Navalny, a fierce critic of President Vladimir Putin and corruption within the government, had been imprisoned since 2021 on what he believed were fabricated charges of embezzlement and contempt of court. His death raises several questions about Russia's future, which appears to be hanging in the balance.

Born in Butyn, Russia, in 1976, Navalny grew up in numerous towns outside the bustling city of Moscow. He attended the People's Friendship University of Russia, graduating with a law degree in 1988. In 2000, while he was furthering his studies at the Financial University under the Government of the Russian Federation, Navalny joined Yabloko, a political party known for its beliefs surrounding liberal democracy and market economies. After being accused of engaging in nationalistic affairs, Navalny was expelled from the party in 2007. This did not deter him – instead, it was the launchpad for his entrance into the political spotlight.

Navalny wasn't just a politician but a thorn in Putin's side. His anti-corruption investigations, often delivered through scathing YouTube exposes or long-form blog posts, garnered millions of views and exposed the opulent and luxurious lifestyles of Russia's elite, many of whom were close associates of Putin.
◇ ◇ ◇ ◇
Actions to take
1. Update the Navalny passage by restating the part that opens with "Navalny, a fierce" and closes with "in the balance.", replacing "embezzlement" with "fraud".
2. According to the Navalny passage, which political party did Navalny join in 2000?
3. Using the Navalny passage, explain why Navalny was expelled from Yabloko in 2007.
The listing comes from a separate source unrelated to the Navalny passage.

Source data
◇ ◇ ◇ ◇
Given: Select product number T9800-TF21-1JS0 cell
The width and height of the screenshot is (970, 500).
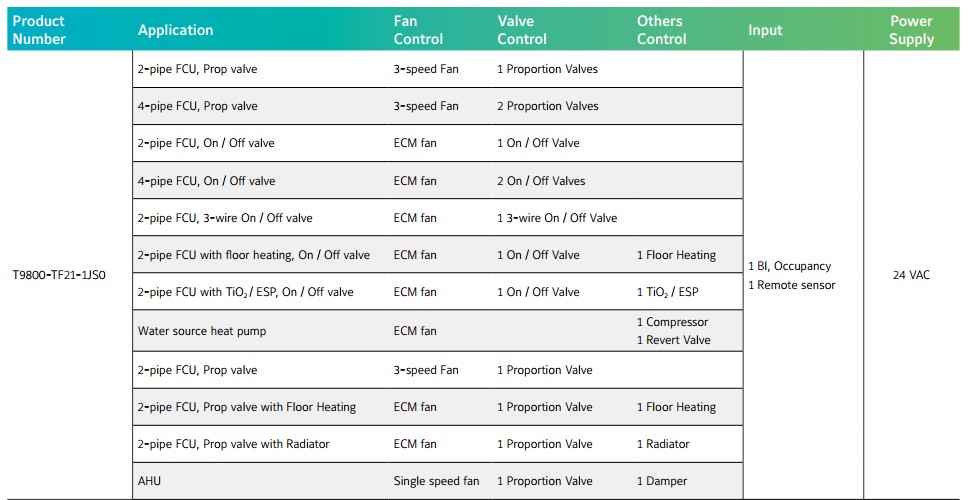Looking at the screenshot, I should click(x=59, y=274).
◇ ◇ ◇ ◇
Answers for the exercise
1.
Navalny, a fierce critic of President Vladimir Putin and corruption within the government, had been imprisoned since 2021 on what he believed were fabricated charges of fraud and contempt of court. His death raises several questions about Russia's future, which appears to be hanging in the balance.

2. Yabloko

3. He was expelled after being accused of engaging in nationalistic affairs.